We left the temple with our friends and went to eat at Penang on the corner of Columbus and 72nd in Manhattan.
We took pictures at various locations in Manhattan including:
What we did for our wedding is have it split on two days, rather than just one. So we were married on Thursday, August 4 and had our reception on Friday evening, the next day. This way, we sort of had two parties and we were able to spread out the enjoyment of the wedding. I’ve been to weddings where the bride and groom felt rushed, going from one place to another. We decided to take it easy.
Also, because many of our family and friends were not Mormons and they could not go to the temple to see our sealing, we did a ring exchange ceremony on Friday so they could at least feel like they participated in the wedding itself rather than just a reception. On my mission for the church (which I’ll post about later on), one of my investigators played the drums in a band and invited us missionaries to a wedding he performed in. I had never seen people have so much fun at a wedding reception as those Romanians did. I promised myself that my wedding would be full of dance and fun. Ours was. 🙂
I love Jaime. That is my first thought on this first year of marriage. It is wonderful. Jaime and I communicate well with each other.
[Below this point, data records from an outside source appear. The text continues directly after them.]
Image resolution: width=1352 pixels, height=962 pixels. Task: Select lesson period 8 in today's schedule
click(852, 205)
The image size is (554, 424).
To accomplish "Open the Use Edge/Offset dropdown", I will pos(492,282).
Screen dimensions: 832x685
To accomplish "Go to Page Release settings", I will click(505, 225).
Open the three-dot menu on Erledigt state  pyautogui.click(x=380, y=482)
She is my best friend, and I am her best friend. We talk to each other about all our concerns and the things that make us happy. We didn’t have much time to “solidify” our relationship with each other as a month into our marriage, we find out that Jaime is pregnant! We had hoped that our first child would come like a year or two into our marriage, not right at the start. But, I don’t know, I think it has brought us closer together, and forced us to think less about ourselves and more about each other and Ava. The day Ava was born was special and sacred. My bond and my love for my wife grew especially strong.
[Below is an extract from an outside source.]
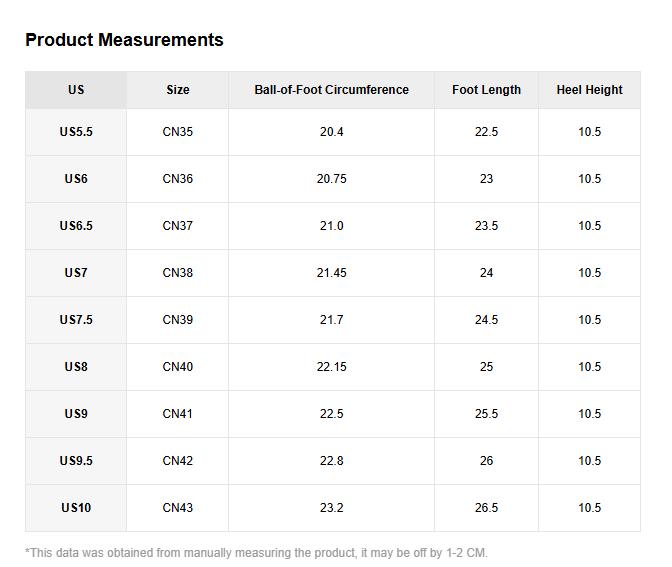Select the US10 row label
The image size is (672, 567).
point(76,508)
For those reading this, what would I suggest about marriage? I think firstly, people should realize that once married, selfish things should be relegated to secondary or even tertiary positions. Most important thing in a marriage, and in my marriage, is the well being of my spouse. I am here for her, first and foremost. She is here for me, first and foremost. I’ve done what I could for my wife, including sacrificing things that, when single, brought me satisfaction or pleasure (such as playing Civ III all day). Once in a marriage, it no longer is about me, but about her.
It is sad because just this morning on the Today Show, they highlighted a woman who said that she was bored with her children. Her comments, as she elaborated, were all about selfish desires. She didn’t feel intellectually stimulated with her children. And her children’s replies were astounding in how they sounded just like their mother, all about me me me.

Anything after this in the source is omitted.